::: THE DATA :::
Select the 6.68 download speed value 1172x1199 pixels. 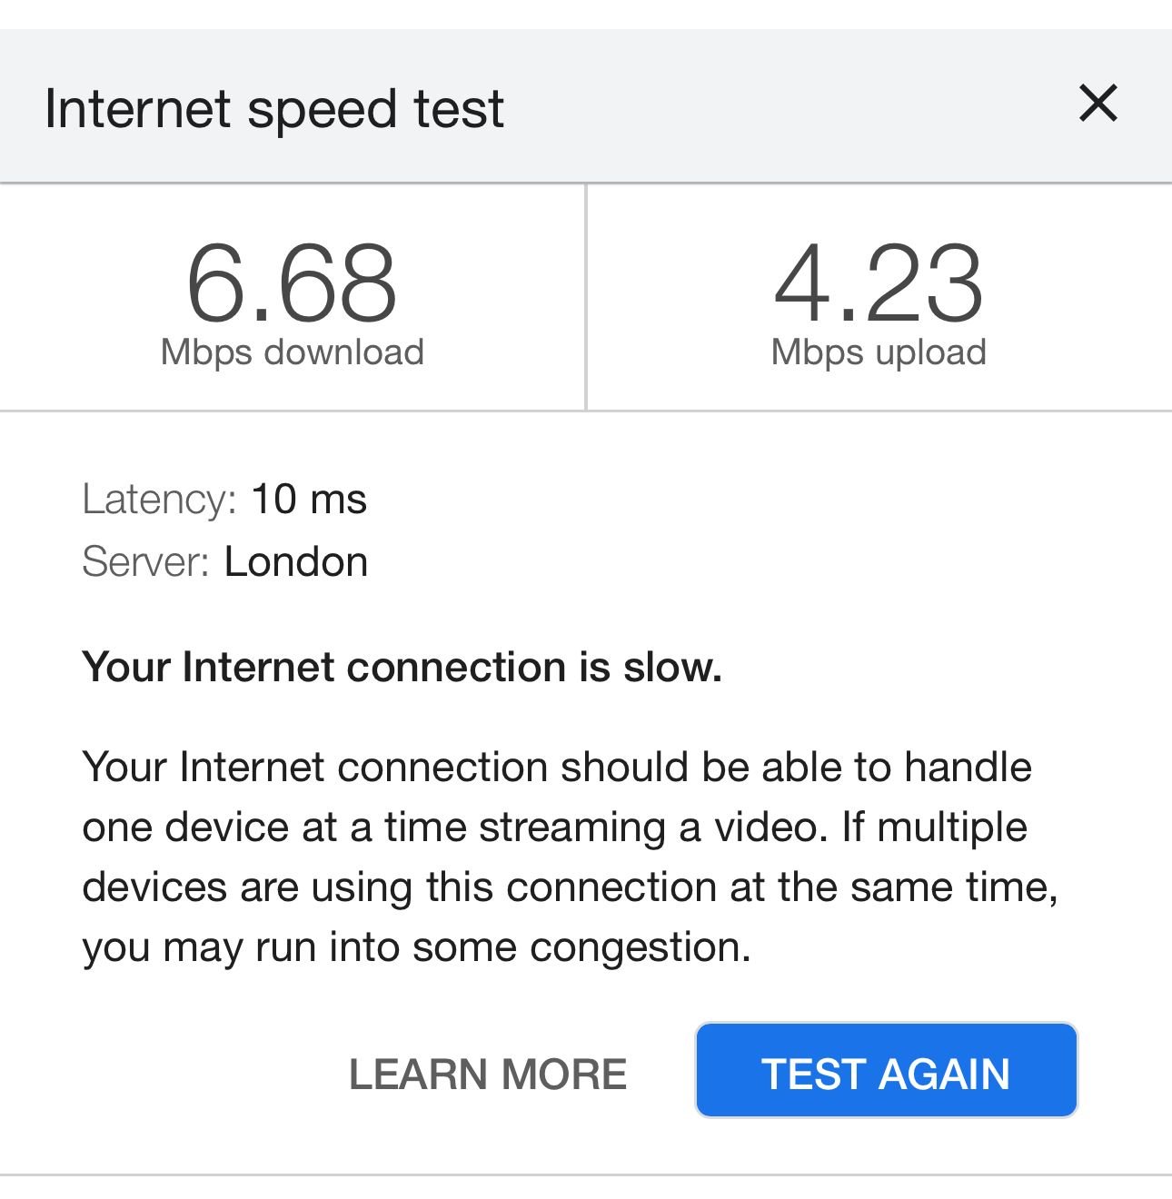click(292, 283)
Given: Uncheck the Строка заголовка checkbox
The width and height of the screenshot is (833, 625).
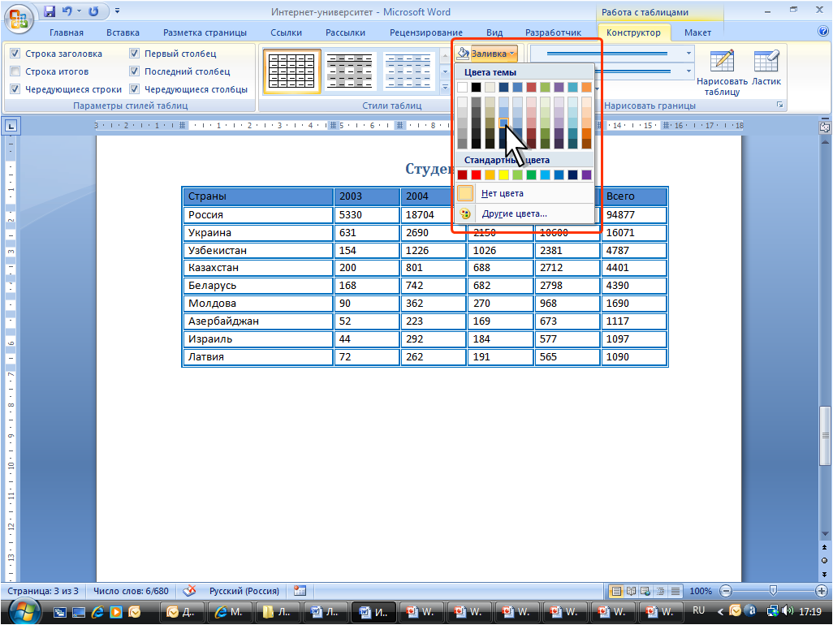Looking at the screenshot, I should 15,54.
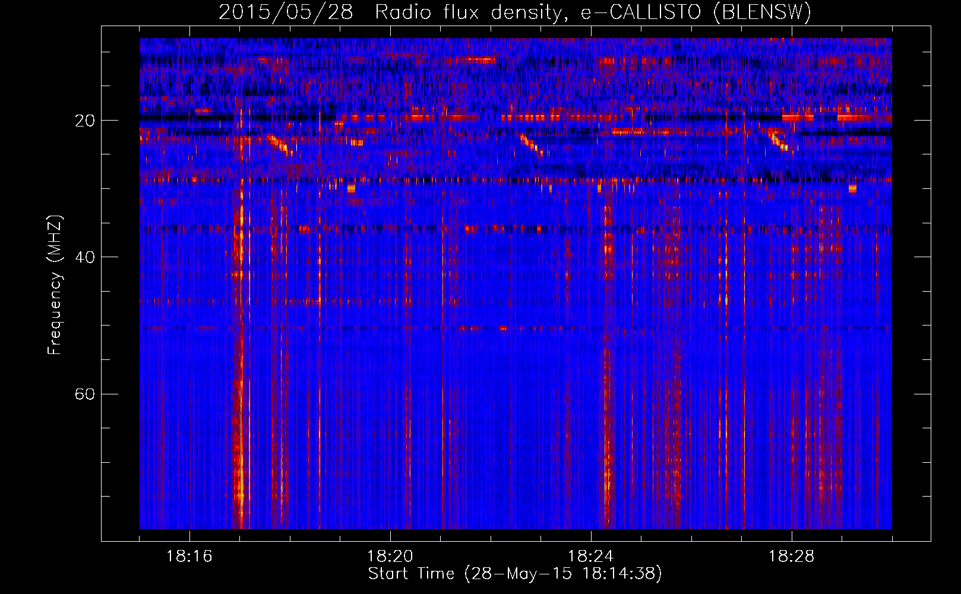Click the diagonal drifting streak near 18:23

click(530, 144)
:::
> **YOUR ASSIGNMENT**: Nothing but the lines from the line containing "Given: Uncheck the Строка заголовка checkbox" to the end of the records above should be repeated, exactly and with every picture omitted.

> **OUTPUT FOR THIS EXERCISE**:
Given: Uncheck the Строка заголовка checkbox
The width and height of the screenshot is (833, 625).
Looking at the screenshot, I should 15,54.
Click the diagonal drifting streak near 18:23

click(530, 144)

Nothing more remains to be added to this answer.